▶ _ПОСТАВЛЕННАЯ ЗАДАЧА_:
Продолжите текст страницы о писателе Сергее Голицыне, начиная сразу после его последнего предложения.

### ТЕКСТ СТРАНИЦЫ ###

Литмир - Электронная Библиотека
A
A

Сергей Голицын.

Записки русского дворянина

В тот год, 1989 – й, когда мы встретились с Сергеем Михайловичем Голицыным, ему исполнилось 80 лет. Автор пятнадцати хороших книг, человек уникальной судьбы и памяти, невероятного, по тем временам происхождения (потомок знатного княжеского рода Голицыных, ведущего свою историю с XIV века), интереснейший собеседник, он многие годы оставался в тени литературной славы своих коллег по профессии. Между тем и о нем, и ему самому было что рассказать.

Голицын считал, что «перестройка» дала ему уже много: в тот момент ждали выхода в свет в типографиях две его новые книги – «Сказания о земле Московской» и «Село Любец и его окрестности». Забрезжила надежда, что, может быть, опубликуют и его главное произведение – «Записки уцелевшего», отдельные главы которого уже взялись напечатать периодические издания. Рукопись целиком он сдал в издательство «Советский писатель».

### ПОКАЗАННЫЕ ДАННЫЕ ###

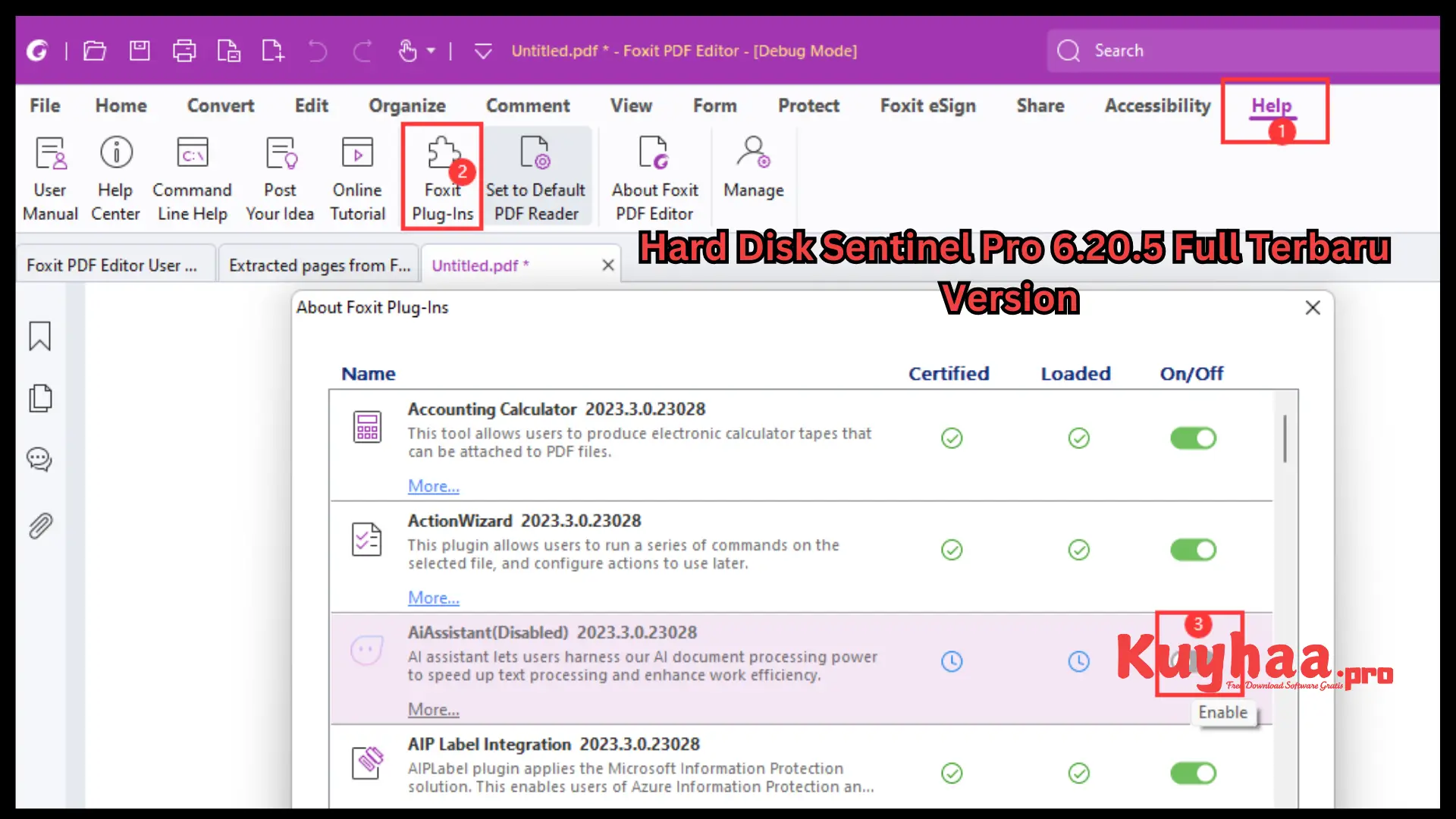Open the Help menu tab

coord(1272,105)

###

▶ _ОТВЕТ_:
Это повествование не только о жизненном пути писателя вплоть до ухода на фронт в 1941 году, о его семье и близких, но и об истории России, событиях, свидетелем которых был он сам и о которых узнал из мемуаров и дневниковых записей, сохранившихся в семейном архиве Голицыных. И, конечно, о том, кто они такие, дворяне, почему после революции сочли необходимым уничтожать этот культурный слой общества, по возможности, с корнем, а в нас , потомках, воспитывали презрение и ненависть «к проклятым эксплуататорам». Один из коллег – писателей сказал о Голицыне: «Если бы в наши собрания не заходили изредка такие люди, как Сергей Михайлович Голицын, наши нынешние представления о русском дворянине были бы сильно скособочены».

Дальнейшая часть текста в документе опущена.